> _Task objective_
Rewrite the lines from the one containing "At what coordinates should I click to accomplish: Open" through the one containing "in the card", both included, replacing "share arrow icon" with "export arrow icon" and leaving everything else as it is.

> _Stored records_
********************

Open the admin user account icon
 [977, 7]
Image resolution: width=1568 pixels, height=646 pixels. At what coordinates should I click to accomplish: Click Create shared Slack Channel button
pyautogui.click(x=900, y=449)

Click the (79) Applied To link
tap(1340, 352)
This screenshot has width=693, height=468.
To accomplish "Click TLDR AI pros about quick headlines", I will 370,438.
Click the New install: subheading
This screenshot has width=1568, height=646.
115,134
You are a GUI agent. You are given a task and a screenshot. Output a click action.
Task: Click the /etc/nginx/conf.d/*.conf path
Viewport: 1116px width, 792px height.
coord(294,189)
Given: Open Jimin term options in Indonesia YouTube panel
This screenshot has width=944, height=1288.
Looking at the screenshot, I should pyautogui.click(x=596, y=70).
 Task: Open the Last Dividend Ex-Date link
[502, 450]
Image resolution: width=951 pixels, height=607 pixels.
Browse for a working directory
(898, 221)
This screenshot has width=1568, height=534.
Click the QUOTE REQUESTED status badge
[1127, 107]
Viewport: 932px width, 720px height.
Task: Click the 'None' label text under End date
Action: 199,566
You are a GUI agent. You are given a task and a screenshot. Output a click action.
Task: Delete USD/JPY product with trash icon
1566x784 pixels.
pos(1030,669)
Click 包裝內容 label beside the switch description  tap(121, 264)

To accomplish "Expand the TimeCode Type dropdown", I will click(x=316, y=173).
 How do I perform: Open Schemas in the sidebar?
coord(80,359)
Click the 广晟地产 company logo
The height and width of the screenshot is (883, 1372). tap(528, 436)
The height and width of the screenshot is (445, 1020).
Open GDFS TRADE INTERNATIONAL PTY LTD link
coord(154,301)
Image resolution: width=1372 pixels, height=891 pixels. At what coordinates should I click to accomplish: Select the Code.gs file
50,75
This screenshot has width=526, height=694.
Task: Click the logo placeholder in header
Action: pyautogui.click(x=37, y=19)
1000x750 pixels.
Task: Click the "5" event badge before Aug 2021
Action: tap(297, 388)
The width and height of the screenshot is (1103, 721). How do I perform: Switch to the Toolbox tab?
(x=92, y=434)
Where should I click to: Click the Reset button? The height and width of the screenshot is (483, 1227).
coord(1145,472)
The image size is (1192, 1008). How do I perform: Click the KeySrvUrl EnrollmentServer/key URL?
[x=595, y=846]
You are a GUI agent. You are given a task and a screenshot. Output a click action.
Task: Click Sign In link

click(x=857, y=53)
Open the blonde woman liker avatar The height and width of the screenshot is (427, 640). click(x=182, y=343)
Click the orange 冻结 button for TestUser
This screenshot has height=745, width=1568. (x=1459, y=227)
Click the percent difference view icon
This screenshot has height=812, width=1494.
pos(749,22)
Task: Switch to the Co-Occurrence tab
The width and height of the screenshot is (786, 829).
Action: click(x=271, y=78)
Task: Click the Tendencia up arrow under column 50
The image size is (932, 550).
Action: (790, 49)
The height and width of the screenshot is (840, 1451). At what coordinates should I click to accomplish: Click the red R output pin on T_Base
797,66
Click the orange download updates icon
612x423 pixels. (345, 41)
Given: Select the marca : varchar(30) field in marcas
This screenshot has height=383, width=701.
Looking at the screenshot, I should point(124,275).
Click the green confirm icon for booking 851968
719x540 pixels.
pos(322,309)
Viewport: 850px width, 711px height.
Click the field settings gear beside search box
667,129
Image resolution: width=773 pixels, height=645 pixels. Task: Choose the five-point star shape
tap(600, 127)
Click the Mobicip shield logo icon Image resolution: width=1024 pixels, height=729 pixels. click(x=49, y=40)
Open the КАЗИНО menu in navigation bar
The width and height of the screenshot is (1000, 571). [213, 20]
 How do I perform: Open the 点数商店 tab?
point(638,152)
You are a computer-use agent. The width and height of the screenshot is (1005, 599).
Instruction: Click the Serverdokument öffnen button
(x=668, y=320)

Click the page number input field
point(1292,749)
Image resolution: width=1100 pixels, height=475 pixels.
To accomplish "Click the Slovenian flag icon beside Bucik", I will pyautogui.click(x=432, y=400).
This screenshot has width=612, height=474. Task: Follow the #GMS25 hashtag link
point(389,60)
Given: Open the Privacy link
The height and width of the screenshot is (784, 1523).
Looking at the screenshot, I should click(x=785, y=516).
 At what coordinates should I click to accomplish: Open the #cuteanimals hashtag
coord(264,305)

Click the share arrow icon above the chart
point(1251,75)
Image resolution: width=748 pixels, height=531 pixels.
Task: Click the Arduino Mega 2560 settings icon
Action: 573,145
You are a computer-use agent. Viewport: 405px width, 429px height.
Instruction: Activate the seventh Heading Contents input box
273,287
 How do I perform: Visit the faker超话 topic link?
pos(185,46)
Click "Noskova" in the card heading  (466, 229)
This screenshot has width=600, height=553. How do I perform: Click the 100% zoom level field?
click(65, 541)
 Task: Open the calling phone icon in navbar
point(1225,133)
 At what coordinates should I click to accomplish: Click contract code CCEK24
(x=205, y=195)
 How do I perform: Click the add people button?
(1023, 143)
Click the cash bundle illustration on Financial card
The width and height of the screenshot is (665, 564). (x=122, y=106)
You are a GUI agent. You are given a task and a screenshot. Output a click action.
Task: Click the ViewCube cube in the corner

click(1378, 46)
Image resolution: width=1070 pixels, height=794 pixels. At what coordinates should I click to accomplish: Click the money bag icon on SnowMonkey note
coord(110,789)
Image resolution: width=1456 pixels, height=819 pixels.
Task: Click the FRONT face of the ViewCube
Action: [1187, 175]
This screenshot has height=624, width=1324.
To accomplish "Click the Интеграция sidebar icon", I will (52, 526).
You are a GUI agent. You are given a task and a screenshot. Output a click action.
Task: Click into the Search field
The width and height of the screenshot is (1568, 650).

********************

> _Answer for this exercise_
 At what coordinates should I click to accomplish: Open the #cuteanimals hashtag
coord(264,305)

Click the export arrow icon above the chart
point(1251,75)
Image resolution: width=748 pixels, height=531 pixels.
Task: Click the Arduino Mega 2560 settings icon
Action: 573,145
You are a computer-use agent. Viewport: 405px width, 429px height.
Instruction: Activate the seventh Heading Contents input box
273,287
 How do I perform: Visit the faker超话 topic link?
pos(185,46)
Click "Noskova" in the card heading  (466, 229)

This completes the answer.